No loans have been forgiven yet, but the time is approaching when borrowers will be required to submit more detailed documentation to their banks in order to prove that they spent the funds in ways that entitle them to forgiveness.

The opportunity for loan forgiveness is a big part of why the program has proven so popular with small businesses from coast to coast. But it could also tempt many legitimate small-business owners to inflate their payroll costs.

Bankers are worried that the government ultimately will not forgive many of the loans, forcing lenders that faced pressure to approve applications quickly to hold the loans on their books.

The ex-regulator Mix, who is managing director and financial services leader at Berkeley Research Group, said that he can foresee the SBA acting like an insurance company and denying lots of loan-forgiveness claims.

In that scenario, banks would be stuck with a 1% loan on their books for two years, he said. If banks are forced to hold onto many low-yielding loans, they should not be at risk of credit losses, since the PPP includes a government guarantee.

Still, bankers are confused by the guidance that the SBA has provided about their responsibilities.

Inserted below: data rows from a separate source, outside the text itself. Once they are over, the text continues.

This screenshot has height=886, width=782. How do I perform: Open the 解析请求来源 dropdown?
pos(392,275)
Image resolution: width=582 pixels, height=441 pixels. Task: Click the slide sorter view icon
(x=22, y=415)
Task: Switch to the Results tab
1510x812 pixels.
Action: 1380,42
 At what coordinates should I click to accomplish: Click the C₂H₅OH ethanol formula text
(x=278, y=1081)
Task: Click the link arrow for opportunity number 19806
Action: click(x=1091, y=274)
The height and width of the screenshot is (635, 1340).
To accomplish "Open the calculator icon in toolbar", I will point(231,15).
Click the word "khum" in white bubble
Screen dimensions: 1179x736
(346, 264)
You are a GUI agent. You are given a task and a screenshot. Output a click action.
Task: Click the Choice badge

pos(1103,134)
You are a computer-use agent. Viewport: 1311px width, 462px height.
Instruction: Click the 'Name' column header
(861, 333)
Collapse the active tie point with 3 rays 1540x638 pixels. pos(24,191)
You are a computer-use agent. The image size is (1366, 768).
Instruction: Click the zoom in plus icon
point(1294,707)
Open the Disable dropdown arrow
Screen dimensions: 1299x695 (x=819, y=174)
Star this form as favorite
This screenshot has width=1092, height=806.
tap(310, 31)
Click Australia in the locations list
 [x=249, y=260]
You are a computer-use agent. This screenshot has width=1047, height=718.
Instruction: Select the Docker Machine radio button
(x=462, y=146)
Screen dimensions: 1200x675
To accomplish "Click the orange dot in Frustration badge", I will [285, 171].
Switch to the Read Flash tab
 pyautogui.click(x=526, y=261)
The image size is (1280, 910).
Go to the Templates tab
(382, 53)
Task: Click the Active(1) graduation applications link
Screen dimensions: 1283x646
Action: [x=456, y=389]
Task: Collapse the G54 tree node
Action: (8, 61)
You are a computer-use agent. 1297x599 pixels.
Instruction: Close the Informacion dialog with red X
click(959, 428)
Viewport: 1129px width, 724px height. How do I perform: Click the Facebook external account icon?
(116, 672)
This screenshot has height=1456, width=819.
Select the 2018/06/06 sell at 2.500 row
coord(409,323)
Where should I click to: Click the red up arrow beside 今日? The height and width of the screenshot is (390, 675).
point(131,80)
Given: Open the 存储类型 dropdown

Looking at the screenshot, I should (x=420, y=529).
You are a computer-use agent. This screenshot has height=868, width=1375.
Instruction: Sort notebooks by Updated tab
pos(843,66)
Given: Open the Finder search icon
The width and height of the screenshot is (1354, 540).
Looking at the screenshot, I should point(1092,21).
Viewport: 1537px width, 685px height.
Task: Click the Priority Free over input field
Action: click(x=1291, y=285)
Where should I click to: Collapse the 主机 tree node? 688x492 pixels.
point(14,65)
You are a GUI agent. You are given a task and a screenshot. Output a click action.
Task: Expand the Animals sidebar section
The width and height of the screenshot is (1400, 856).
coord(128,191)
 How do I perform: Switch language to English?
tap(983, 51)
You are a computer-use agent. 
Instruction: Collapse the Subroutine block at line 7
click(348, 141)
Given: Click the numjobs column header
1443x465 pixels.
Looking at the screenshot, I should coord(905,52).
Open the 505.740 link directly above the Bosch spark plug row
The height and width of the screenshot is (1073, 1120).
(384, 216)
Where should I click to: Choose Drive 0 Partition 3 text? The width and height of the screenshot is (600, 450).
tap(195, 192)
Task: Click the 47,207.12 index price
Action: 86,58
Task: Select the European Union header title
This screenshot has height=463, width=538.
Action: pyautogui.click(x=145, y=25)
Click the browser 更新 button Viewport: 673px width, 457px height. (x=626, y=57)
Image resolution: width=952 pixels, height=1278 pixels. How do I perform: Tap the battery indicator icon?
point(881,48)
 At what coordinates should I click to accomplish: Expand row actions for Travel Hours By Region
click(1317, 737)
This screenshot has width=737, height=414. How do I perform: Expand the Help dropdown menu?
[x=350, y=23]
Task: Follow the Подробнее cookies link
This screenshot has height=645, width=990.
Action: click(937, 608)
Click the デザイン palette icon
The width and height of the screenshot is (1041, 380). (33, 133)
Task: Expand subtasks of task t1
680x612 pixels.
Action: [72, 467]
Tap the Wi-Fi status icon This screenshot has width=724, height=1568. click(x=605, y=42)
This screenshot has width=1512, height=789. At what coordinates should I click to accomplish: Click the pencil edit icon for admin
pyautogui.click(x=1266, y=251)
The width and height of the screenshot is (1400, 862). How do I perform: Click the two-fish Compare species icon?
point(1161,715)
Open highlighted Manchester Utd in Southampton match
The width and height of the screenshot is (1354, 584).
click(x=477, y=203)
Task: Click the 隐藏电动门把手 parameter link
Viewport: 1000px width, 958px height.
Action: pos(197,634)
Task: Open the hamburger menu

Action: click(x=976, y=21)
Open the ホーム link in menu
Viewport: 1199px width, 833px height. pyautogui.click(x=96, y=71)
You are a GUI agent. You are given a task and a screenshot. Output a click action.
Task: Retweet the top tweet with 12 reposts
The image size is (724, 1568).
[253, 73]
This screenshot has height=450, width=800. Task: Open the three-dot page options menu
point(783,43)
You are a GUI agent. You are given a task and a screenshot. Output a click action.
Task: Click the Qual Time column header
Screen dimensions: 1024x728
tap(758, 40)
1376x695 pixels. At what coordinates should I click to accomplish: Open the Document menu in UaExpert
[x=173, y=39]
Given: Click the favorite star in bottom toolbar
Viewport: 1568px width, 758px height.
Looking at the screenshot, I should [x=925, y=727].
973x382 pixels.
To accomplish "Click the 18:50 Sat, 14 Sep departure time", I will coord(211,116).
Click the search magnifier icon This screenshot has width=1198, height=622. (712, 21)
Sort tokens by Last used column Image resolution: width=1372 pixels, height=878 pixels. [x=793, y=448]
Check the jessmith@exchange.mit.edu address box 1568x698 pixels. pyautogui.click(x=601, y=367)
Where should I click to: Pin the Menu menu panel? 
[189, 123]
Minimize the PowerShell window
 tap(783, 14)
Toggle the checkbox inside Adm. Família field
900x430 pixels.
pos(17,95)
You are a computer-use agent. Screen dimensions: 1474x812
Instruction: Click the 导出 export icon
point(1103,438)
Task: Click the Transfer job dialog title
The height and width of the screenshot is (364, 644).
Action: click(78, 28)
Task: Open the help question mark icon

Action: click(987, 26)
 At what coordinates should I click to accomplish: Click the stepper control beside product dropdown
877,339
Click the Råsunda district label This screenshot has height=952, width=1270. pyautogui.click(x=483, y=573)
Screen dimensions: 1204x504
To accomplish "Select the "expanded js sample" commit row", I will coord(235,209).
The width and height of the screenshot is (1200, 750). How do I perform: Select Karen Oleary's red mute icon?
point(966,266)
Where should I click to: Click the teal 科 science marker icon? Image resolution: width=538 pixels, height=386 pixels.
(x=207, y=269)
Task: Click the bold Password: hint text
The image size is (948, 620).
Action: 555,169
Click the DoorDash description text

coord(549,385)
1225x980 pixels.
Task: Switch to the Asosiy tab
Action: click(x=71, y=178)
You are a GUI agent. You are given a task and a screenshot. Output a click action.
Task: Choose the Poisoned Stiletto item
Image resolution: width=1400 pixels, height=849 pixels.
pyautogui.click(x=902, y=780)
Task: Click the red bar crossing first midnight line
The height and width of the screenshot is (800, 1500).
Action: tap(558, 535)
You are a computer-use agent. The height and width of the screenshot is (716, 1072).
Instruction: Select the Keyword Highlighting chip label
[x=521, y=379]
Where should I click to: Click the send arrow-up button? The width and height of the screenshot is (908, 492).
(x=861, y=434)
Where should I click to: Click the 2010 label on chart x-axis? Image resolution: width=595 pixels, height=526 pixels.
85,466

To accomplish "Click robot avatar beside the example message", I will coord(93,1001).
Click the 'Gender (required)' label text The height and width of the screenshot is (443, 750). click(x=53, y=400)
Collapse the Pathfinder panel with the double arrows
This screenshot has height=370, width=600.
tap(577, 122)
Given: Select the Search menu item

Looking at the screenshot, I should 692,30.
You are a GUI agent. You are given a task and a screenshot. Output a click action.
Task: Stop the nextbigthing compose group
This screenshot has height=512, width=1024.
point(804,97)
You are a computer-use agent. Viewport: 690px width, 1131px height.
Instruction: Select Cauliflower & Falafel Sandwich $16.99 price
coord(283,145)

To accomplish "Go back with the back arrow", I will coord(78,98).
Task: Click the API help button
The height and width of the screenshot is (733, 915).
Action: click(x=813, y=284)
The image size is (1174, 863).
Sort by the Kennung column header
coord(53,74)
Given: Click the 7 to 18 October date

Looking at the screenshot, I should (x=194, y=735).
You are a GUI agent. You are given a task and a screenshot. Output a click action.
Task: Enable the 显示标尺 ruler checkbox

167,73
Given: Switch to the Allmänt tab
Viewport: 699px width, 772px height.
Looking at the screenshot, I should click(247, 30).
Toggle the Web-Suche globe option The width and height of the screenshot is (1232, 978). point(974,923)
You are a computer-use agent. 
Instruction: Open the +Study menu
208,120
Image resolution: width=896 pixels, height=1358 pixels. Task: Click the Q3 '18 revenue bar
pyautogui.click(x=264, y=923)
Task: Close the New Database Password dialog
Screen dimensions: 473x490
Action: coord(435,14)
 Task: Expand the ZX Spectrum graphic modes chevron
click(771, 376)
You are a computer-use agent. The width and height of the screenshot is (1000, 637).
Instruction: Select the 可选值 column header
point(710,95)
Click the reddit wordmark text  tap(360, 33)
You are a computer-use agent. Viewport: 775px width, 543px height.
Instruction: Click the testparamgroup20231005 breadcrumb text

One SBA document stated that while lenders are expected to perform a “good faith review” within a reasonable time of the borrower’s calculations and supporting documents for average monthly payroll costs. But it also stated that “lenders may rely on borrower representations.”

Identity thieves lick their chops



Another potential means of committing fraud in the program is identity theft. In this scenario, a criminal poses as an actual small-business owner. This kind of fraud can be committed on a large scale, using stolen identity data.

“There’s ample opportunity for crime rings to go down the list and impersonate businesses,” said Steven Minsky, the CEO of LogicManager, a provider of risk management software. “You can just cut and paste, and populate, and repeat.”

He said criminals are likely identifying and targeting the banks that have the worst controls. “When they find one that’s weak, they funnel as many loans as they can through that program,” Minsky said.

The alleged fraud scheme in Rhode Island involved identity theft, according to prosecutors, though not on a large scale. A man named David Staveley allegedly posed as his own brother to apply for PPP funds. Staveley had a criminal history, which would have disqualified him from the program.

It is unclear how much of the detective work was done by the bank that received the application, the $1.7 billion-asset BankNewport, and how much was completed by law enforcement officials.

Police in Berlin, Mass., received a tip about Staveley. But the Rhode Island bank also conducted an April 17 drive-by of the restaurant property, which found it in disrepair, according to an FBI affidavit in the case. Loan funds have not been disbursed.

Banks that approve and fund similarly fraudulent loan applications may potentially be financially liable if one of their employees was involved in the scheme, industry officials said.

Jon Prior contributed to this story.